* [Instructions for the task]: In the email proposing GRO support in DPDK, what does hardware segmentation support in DPDK greatly reduce?

* [Document passage]:

From mboxrd@z Thu Jan  1 00:00:00 1970
From: Jiayu Hu <jiayu.hu@intel.com>
Subject: [RFC] Add GRO support in DPDK
Date: Mon, 23 Jan 2017 21:03:12 +0800
Message-ID: <1485176592-111525-1-git-send-email-jiayu.hu@intel.com>
Cc: Jiayu Hu <jiayu.hu@intel.com>, keith.wiles@intel.com,
 ray.kinsella@intel.com, konstantin.ananyev@intel.com,
 walter.e.gilmore@intel.com, venky.venkatesan@intel.com,
 yuanhan.liu@linux.intel.com
To: dev@dpdk.org
Return-path: <dev-bounces@dpdk.org>
Received: from mga03.intel.com (mga03.intel.com [134.134.136.65])
 by dpdk.org (Postfix) with ESMTP id 1E5CB2BE9
 for <dev@dpdk.org>; Mon, 23 Jan 2017 14:03:32 +0100 (CET)
List-Id: DPDK patches and discussions <dev.dpdk.org>
List-Unsubscribe: <http://dpdk.org/ml/options/dev>,
 <mailto:dev-request@dpdk.org?subject=unsubscribe>
List-Archive: <http://dpdk.org/ml/archives/dev/>
List-Post: <mailto:dev@dpdk.org>
List-Help: <mailto:dev-request@dpdk.org?subject=help>
List-Subscribe: <http://dpdk.org/ml/listinfo/dev>,
 <mailto:dev-request@dpdk.org?subject=subscribe>
Errors-To: dev-bounces@dpdk.org
Sender: "dev" <dev-bounces@dpdk.org>

With the support of hardware segmentation techniques in DPDK, the
networking stack overheads of send-side of applications, which directly
leverage DPDK, have been greatly reduced. But for receive-side, numbers of
segmented packets seriously burden the networking stack of applications.

* [Data shown]:

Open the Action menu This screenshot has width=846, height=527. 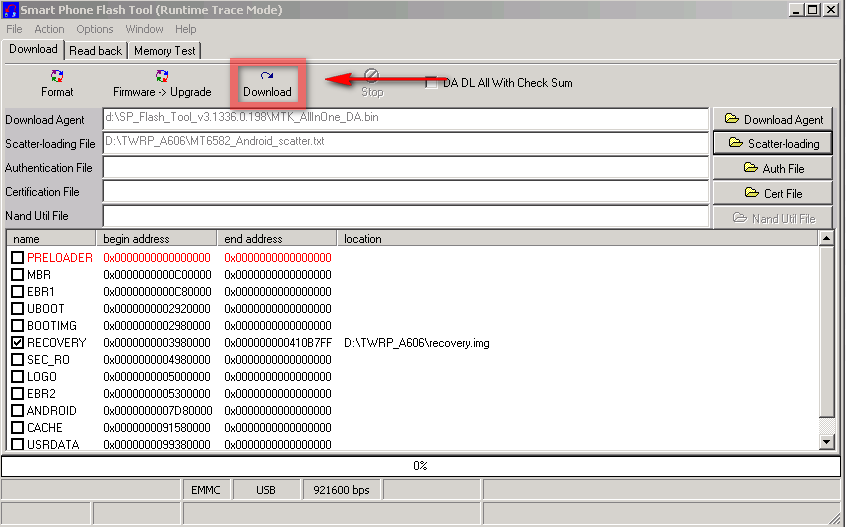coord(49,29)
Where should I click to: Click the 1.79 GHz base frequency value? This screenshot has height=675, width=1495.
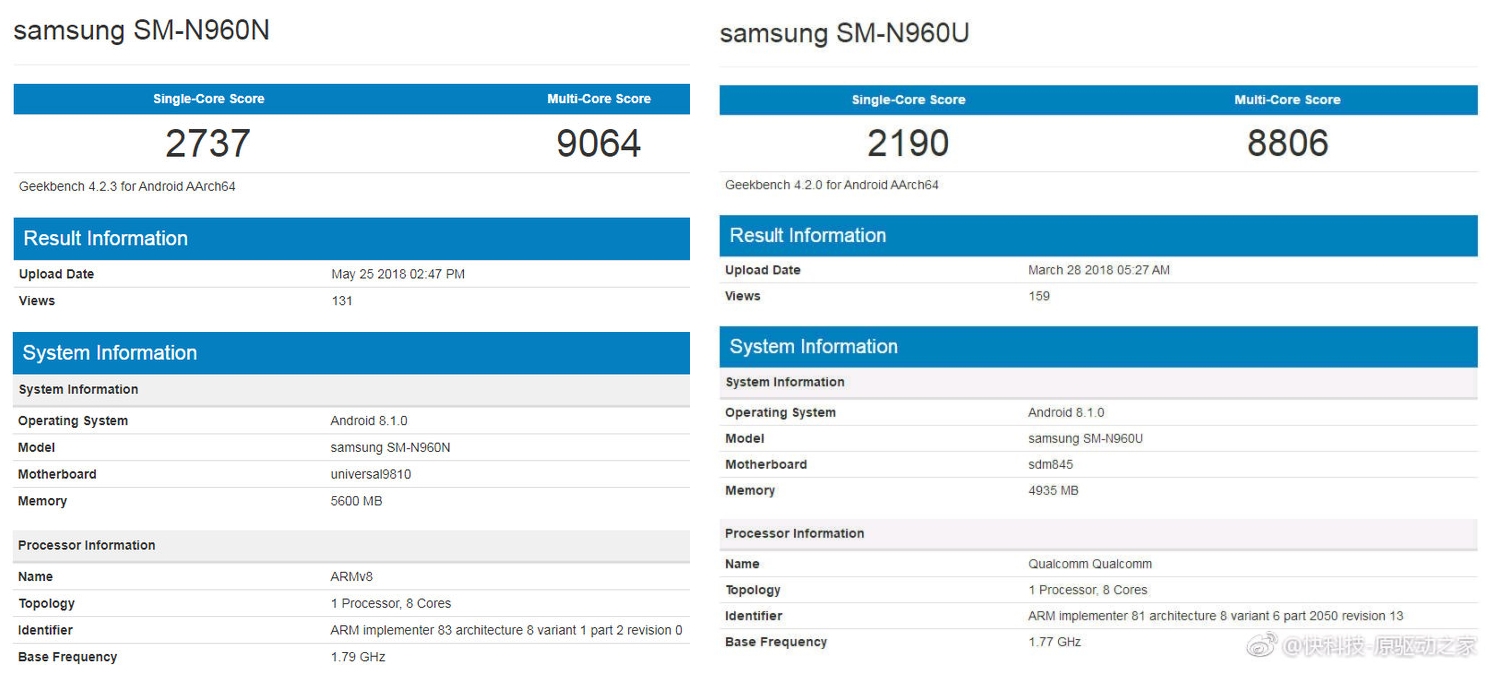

--

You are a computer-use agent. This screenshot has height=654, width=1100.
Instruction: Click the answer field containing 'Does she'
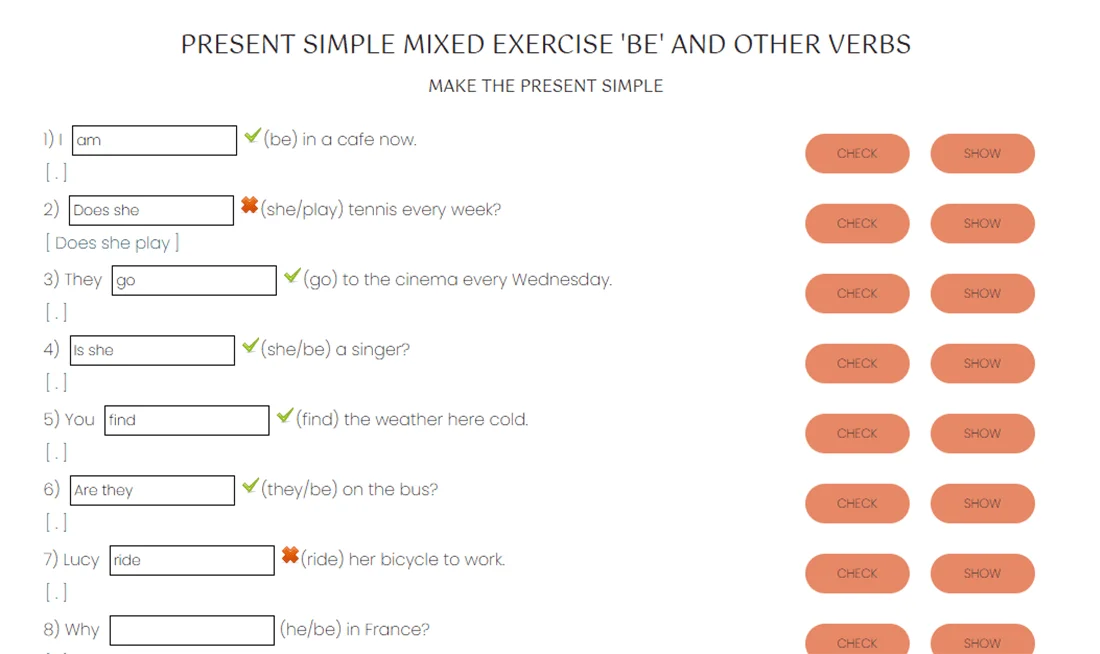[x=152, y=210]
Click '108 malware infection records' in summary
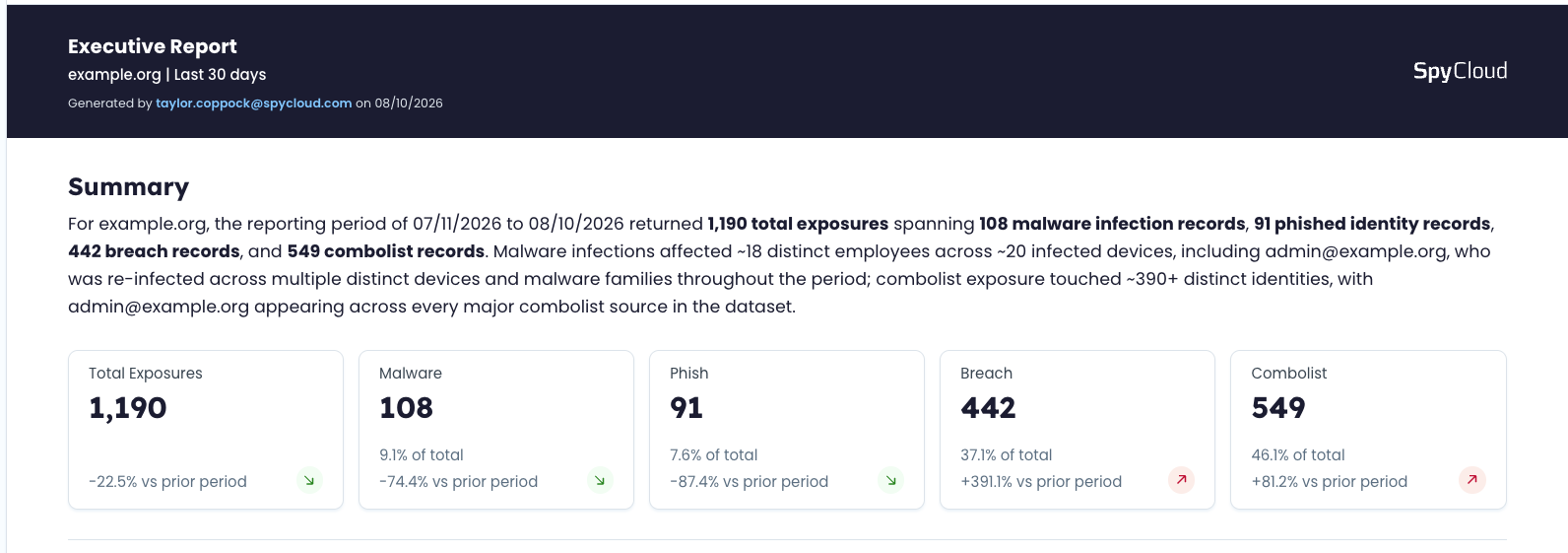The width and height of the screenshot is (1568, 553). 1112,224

* [Reply]: It greatly reduces the networking stack overheads on the send side of applications that directly leverage DPDK.